Wenn sie zu später Stunde alleine durch ihr Wohnquartier gehen muss, fühlt sich auch die 21-jährige A.B.* unwohl: «Auch wenn ich hier aufgewachsen bin, muss ich zugeben: In Seebach bewege ich mich ängstlicher durch die Strassen als in anderen Quartieren.» In ihrer ehemaligen Wohnüberbauung habe ein Nachbarsjunge gar einem Nachbarn den Kopf eingeschlagen. «Das war schon krass – und der Mann ist danach aus Angst weggezogen.»
In Erinnerung geblieben ist der 21-Jährigen auch eine Erfahrung von vor einigen Jahren: «Als an mir ein Auto vorbeifuhr und der Beifahrer mit einer Pistole auf mich zielte, erschrak ich sehr.» Wie sich später herausstellte, habe es sich bei der Aktion um einen makabren Scherz gehandelt: Die Pistole war eine Attrappe. «Solch einschüchternde Aktionen sind hier im Quartier normal.» B. will deshalb in Zukunft aus Seebach wegziehen: «Meine Kinder sollen mal an einem anderen Ort aufwachsen.»

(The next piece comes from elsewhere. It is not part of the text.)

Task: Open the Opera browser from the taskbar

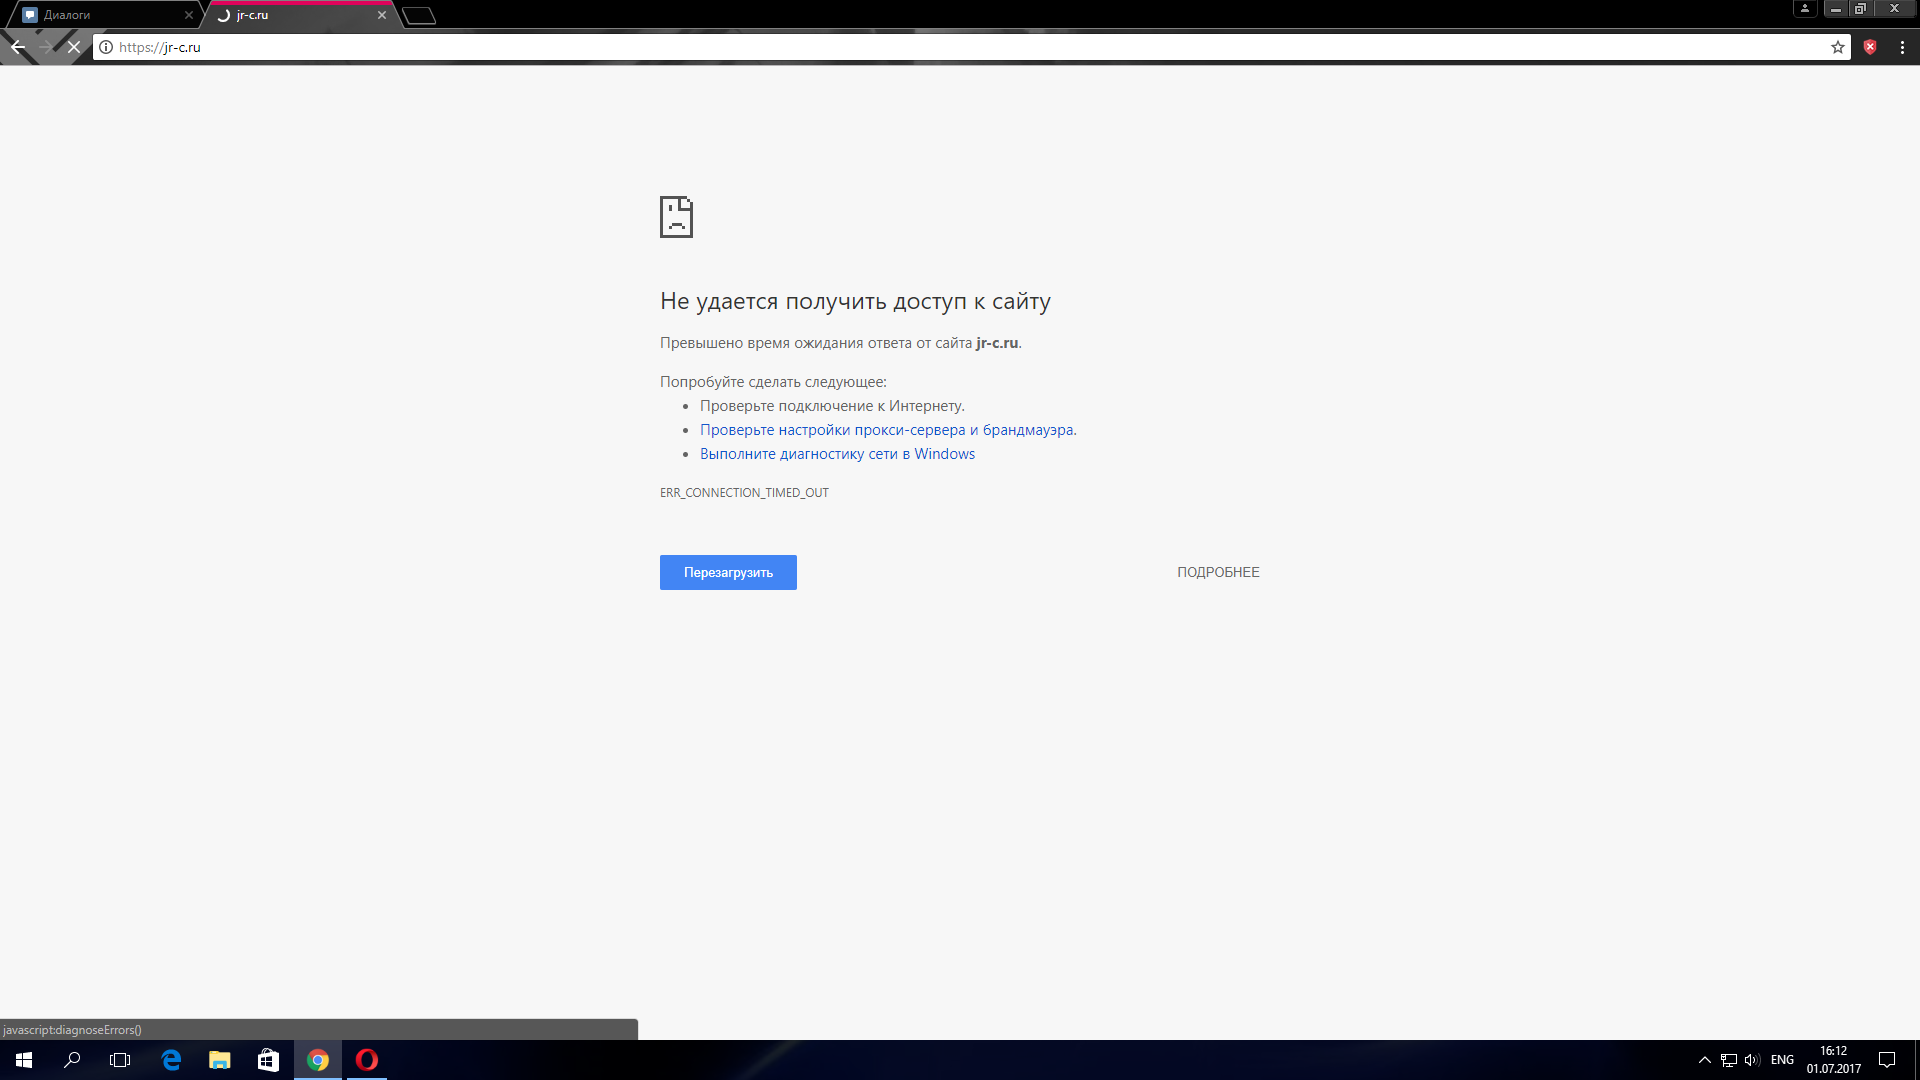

Konfrontation meiden – aus Respekt vor Konsequenzen
Nicht ängstlich, aber mit Respekt begegnet der 72-jährige A.D.* Jugendlichen. Diese würden sich bei ÖV-Haltestellen, beim Gemeinschaftszentrum oder an Spielplätzen versammeln und die Plätze dort «verwahrlost» hinterlassen. «Manchmal möchte ich die Jungen zurechtweisen, tue es aber doch nie.» Er habe zu grossen Respekt vor möglichen verbalen oder physischen Konsequenzen. «Mir selbst ist noch nie etwas passiert, aber ich habe so manches schon mitbekommen – so auch den Polizeieinsatz am 30. Dezember.»

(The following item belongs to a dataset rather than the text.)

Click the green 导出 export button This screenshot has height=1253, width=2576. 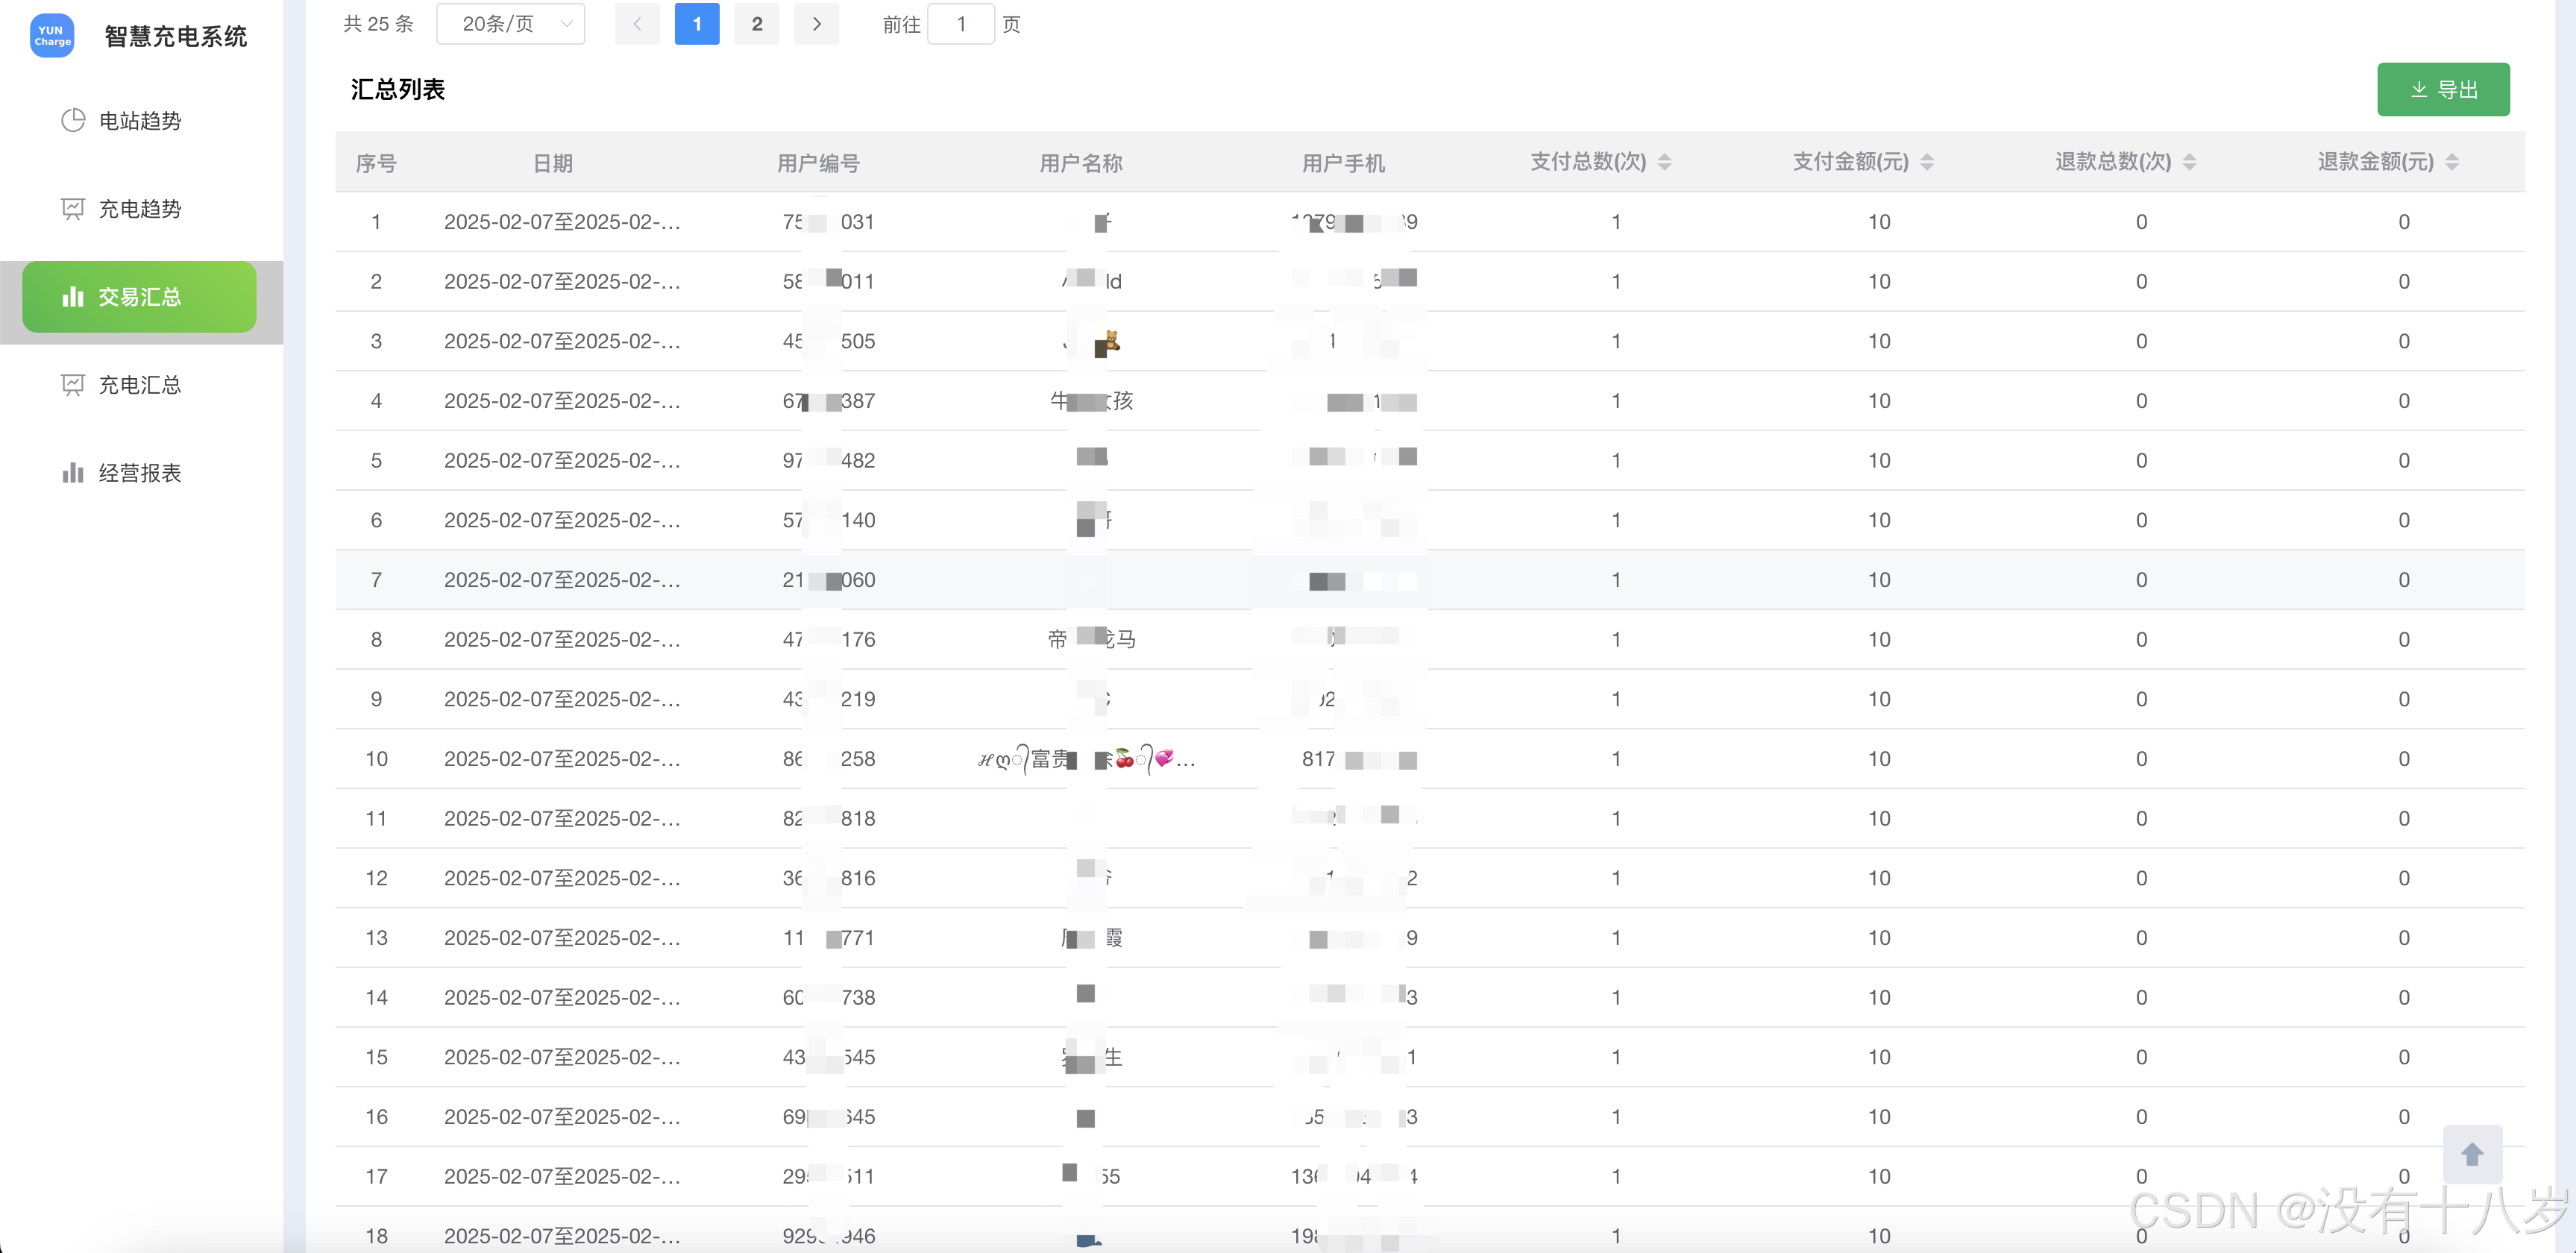(2443, 90)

Die Stadtpolizei Zürich bestätigt auf Anfrage von 20 Minuten den Polizeieinsatz am Abend des 30. Dezembers. So sei eine Meldung eingegangen, dass mehrere Personen einen jungen Mann bedrohten. «Als die herbeigerufenen Polizisten vor Ort eintrafen, war jedoch nur noch das Opfer – eine jugendliche Person – vor Ort», sagt Sprecher Michael Walker. Die Polizei habe in der Sache Ermittlungen aufgenommen.